Il secondo giorno di Cannabis Europa London 2026 è in corso oggi, il rapporto successivo e le interviste Voices forniranno ulteriori dichiarazioni dettagliate. Sarà interessante vedere se la sessione Crossroads sulla telemedica con Kristine Lütke e Dirk Heitepriem delinea più precisamente il modello di approvvigionamento da farmacia tedesco che finora ha dominato il mercato europeo complessivo. Chi ancora ha in mente l‘anteprima di Cannabis Europa 2026, vede nel Day 1 la conferma della domanda posta lì. Il mercato europeo della cannabis sta attualmente superando la soglia del miliardo e la domanda non è più se, ma chi raccoglierà i rendimenti del consolidamento.
Domande frequenti
Cos’è Cannabis Europa London 2026?
Cannabis Europa è una conferenza settoriale europea da anni consolidata che ha la sua principale edizione annuale a Londra. Il 26 e 27 maggio 2026, rappresentanti della politica, dell’industria e della ricerca si incontrano per riorganizzare strategicamente il mercato europeo della cannabis. Insieme al Medicinal Cannabis Congress berlinese, è la piattaforma B2B più importante per l’industria DACH.
Quali aziende tedesche erano prominentemente rappresentate al Day 1?
Nel panel All Eyes on Germany sedevano gli amministratori delegati Niklas Kouparanis di Bloomwell, David Henn di Cannamedical e Benedikt Sons di Cansativa, integrati dalla giurista commerciale Franziska Katterbach di Oppenhoff. La moderazione era di Tristan Gervais di T Capital. Il panel era esemplare per il dibattito tedesco sul consolidamento tra attori all’ingrosso, piattaforme tecnologiche e consulenza legale.
Quali cifre di mercato sono state specificamente menzionate?

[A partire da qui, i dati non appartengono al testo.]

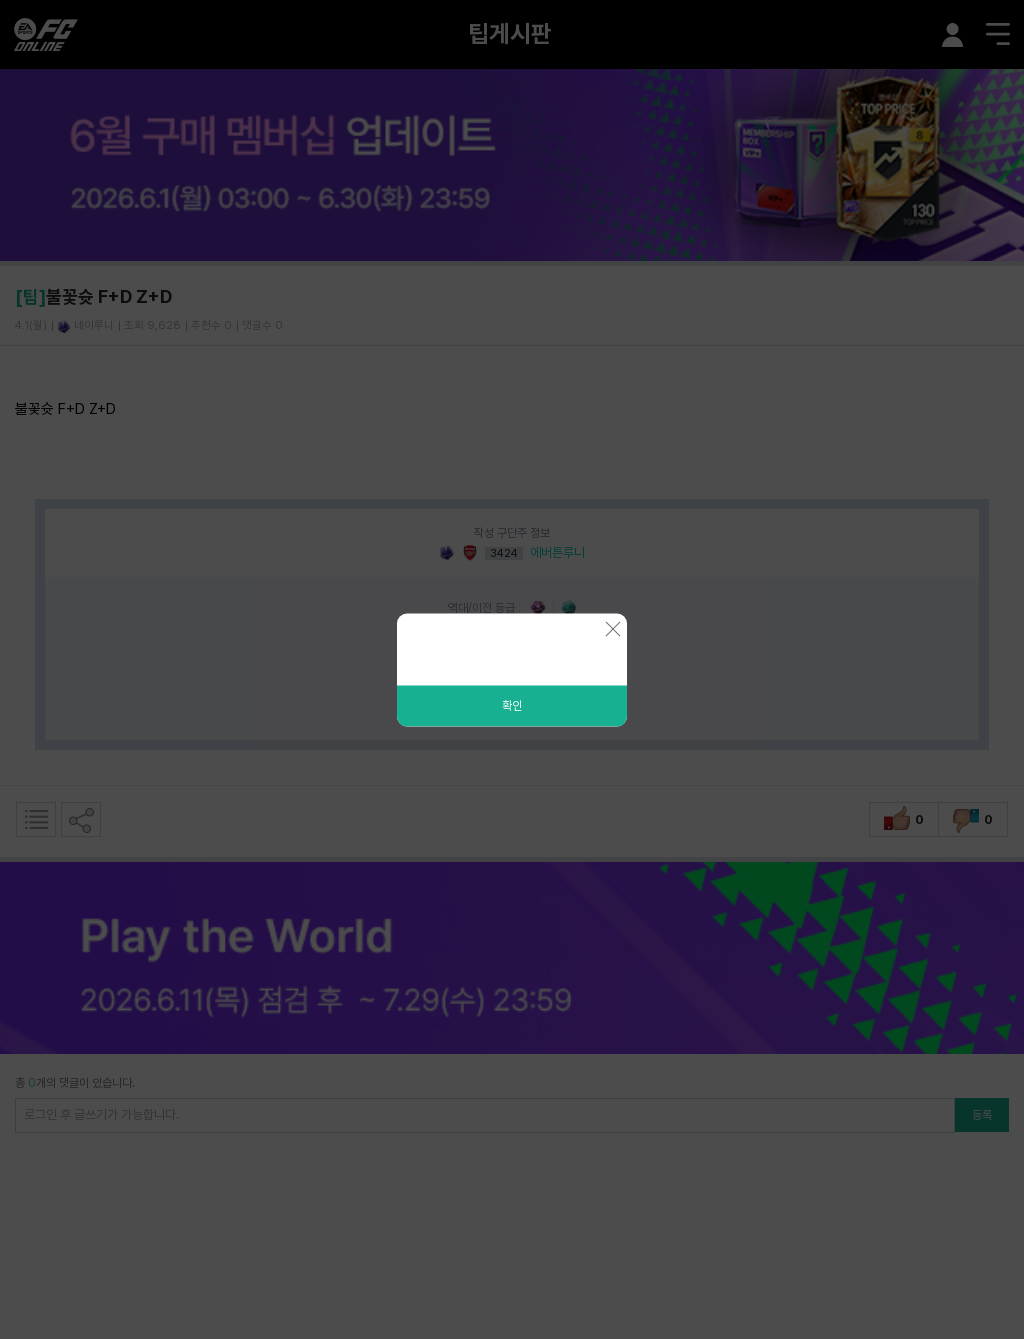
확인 (512, 705)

Prohibition Partners ha proiettato il mercato medico-cannabinoide europeo su oltre 1,5 miliardi di euro. Dalla Germania sono stati riportati multipli all’ingrosso di circa sei e multipli delle piattaforme tecnologiche da dieci a quindici. La Deutsche Bank ha fissato una soglia di fatturato minimo di venti milioni di euro per i crediti cannabinoidi. Nel Regno Unito è stato menzionato il netto contrasto che il mercato privato delle prescrizioni ha solo otto prescrizioni NHS, mentre otto milioni di pazienti sono in liste d’attesa NHS per trattamenti del dolore e della salute mentale.
Quale ruolo ha giocato il reclassamento statunitense nella conferenza?

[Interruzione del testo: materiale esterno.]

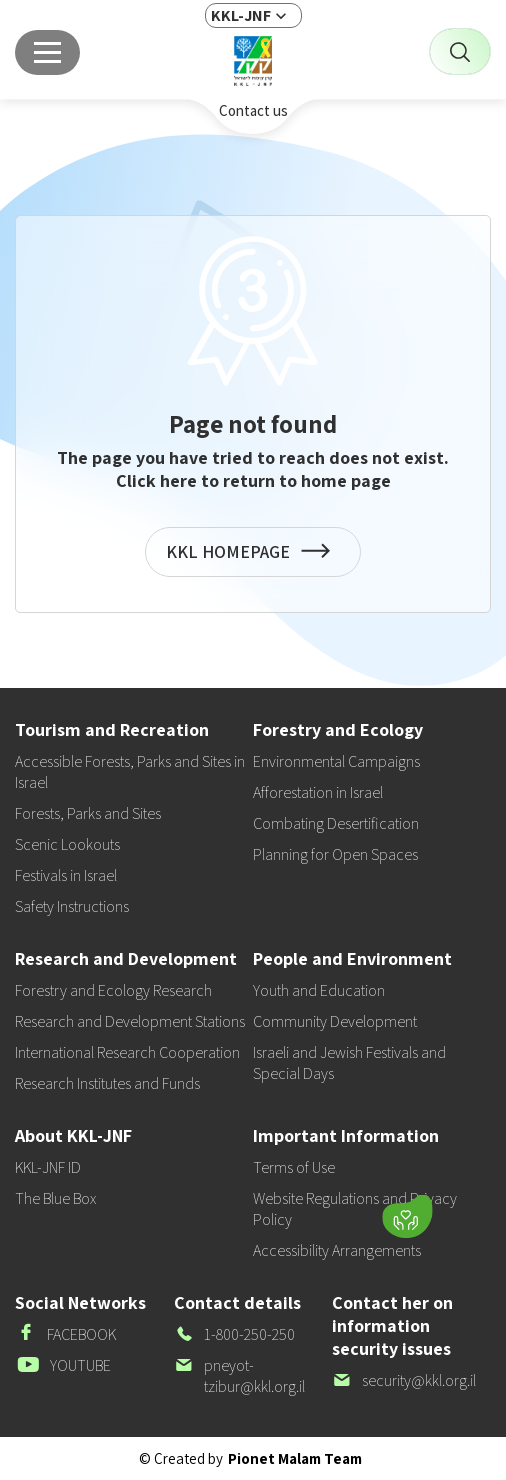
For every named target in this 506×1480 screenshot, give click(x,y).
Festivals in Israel (66, 875)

Il reclassamento a Schedule III è stato più volte inquadrato come „il cambiamento più significativo della politica sulle droghe degli USA in mezzo secolo“. La conseguenza strategica è un avvicinamento dei quadri normativi statunitensi e dell’UE. Aras Azadian di Avicanna ha riferito di un cambiamento di tono fondamentale presso i conglomerati Fortune nei confronti del mercato europeo della cannabis dal febbraio 2026.
Cosa arriva oggi al Day 2?
Il Day 2 porta tra l’altro la sessione Crossroads sulla telemedica con la consulente politica tedesca Kristine Lütke e Dirk Heitepriem del BvCW, integrati da panel su deal flow e fusioni e acquisizioni con le società di investimento T Capital e AMA Invest. Il rapporto completo successivo con interviste Voices sarà disponibile nei prossimi giorni.
Wie siehst du die Konsolidierung des deutschen Cannabismarkts?
Fonti: Rapporto in diretta di Business of Cannabis „Cannabis Europa London 2026 Key Insights Day 1“ del 26 maggio 2026; Cannabis-Europa-Speaker-Directory 2026; ricerca personale su cifre di importazione tedesche Q1 2026 e multipli di consolidamento basati su Krautinvest e Prohibition Partners.